|
Enjoy this photograph of an orchid I took at Busch Gardens |
I know I often show a darker side of myself on here, when my life isn't going so well, and that can be scary. I get vitriolic and bitter and angry and sometimes I am damn near inconsolate, and yet you all keep coming back to read. I even have international readers that I like to think actually read and aren't driven here by weird adbots or spambots. I appreciate all my hits, comments, concern, and love. Feedback keeps me writing.
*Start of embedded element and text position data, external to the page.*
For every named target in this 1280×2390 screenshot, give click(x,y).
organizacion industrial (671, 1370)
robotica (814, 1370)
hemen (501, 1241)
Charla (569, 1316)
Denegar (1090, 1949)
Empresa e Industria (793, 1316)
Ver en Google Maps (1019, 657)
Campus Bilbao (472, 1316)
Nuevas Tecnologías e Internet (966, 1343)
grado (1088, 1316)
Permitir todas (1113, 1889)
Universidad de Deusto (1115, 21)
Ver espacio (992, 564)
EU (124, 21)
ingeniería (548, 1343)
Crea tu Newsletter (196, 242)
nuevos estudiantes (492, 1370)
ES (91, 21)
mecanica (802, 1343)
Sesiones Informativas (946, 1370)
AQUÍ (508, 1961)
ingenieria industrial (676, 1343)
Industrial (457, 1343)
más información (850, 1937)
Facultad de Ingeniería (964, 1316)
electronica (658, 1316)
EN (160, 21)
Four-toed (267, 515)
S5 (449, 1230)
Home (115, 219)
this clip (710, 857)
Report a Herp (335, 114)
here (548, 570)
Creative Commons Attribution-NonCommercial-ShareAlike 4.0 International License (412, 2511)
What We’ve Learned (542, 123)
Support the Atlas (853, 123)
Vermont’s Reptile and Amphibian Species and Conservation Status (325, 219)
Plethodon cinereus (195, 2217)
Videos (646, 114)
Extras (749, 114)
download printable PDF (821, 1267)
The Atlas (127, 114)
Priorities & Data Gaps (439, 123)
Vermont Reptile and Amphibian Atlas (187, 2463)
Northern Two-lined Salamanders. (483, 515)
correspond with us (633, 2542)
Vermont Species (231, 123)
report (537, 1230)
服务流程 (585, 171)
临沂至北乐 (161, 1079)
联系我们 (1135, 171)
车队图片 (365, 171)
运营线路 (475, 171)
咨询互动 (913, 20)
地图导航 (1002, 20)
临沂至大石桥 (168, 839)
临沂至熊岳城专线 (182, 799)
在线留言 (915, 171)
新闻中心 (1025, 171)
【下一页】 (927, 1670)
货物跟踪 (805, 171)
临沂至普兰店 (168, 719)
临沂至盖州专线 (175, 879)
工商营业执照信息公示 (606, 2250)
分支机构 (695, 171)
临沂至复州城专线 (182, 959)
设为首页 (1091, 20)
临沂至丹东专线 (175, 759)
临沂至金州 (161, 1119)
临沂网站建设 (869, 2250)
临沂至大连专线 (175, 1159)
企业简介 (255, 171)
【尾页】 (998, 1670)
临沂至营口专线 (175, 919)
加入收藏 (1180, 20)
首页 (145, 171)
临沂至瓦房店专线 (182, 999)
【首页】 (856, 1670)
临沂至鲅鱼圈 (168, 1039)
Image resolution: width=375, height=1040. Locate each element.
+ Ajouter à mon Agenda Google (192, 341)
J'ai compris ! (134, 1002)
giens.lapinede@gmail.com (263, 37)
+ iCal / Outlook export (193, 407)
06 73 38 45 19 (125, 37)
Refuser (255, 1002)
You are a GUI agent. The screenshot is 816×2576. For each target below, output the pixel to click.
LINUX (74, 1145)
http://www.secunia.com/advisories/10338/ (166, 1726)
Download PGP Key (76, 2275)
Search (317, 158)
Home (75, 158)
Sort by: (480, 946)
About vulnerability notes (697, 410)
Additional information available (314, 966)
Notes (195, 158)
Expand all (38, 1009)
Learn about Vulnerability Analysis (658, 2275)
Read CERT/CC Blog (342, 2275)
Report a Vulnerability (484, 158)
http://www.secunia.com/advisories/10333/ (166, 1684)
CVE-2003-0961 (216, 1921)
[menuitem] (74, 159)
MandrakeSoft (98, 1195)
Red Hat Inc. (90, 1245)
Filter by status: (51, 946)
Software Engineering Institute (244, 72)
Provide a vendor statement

This blog truly has been helpful in many ways, from the small, seemingly inconsequential cure for a chronic 6-day headache just through verbal vomit of my stressers, through the longer, more complex examining of physical environment, emotional connection to my world, to people and to culture, to work my way through this Stygian morass known as bipolar disorder. In a time when I can not afford my therapist, I have turned to writing for therapy, as I did long ago when I was a teenager and I knew something was Not Quite Right, but this time my writing is not private. And it truly helps. Now, as far as physical symptoms go, my headache isn't
completely gone, it's still there, a small dull throb, but so much improved over the last six days that I can ignore it.
|
Not just for funerals any more! |
Anyway, every hit I see in my stats, every redirect from Facebook or Twitter, lets me know you care enough to read. And for some of the things I write about, I would hope you read and share; I would hope I have some things that are important enough to share, have lived through and experienced things that others are struggling with as we speak. Even if it is to bring levity, to inspire thought or to introduce new music (and hold on, because I have a music post bouncing around in my head) I hope that I've touched someone, in some way, with my words and experiences. If nothing else, I hope you enjoyed the pretty pictures it sometimes takes me longer to find than it takes me to write the damn post. (All images in this post are my own photography). And if I die tomorrow, someone, please, find out how to publish this into a book. Not for my own narcissism, but because life isn't a movie, and maybe it will help people to see that. I'm a real person, and I've let my life play out here, for the most part. Some things, always, must remain private.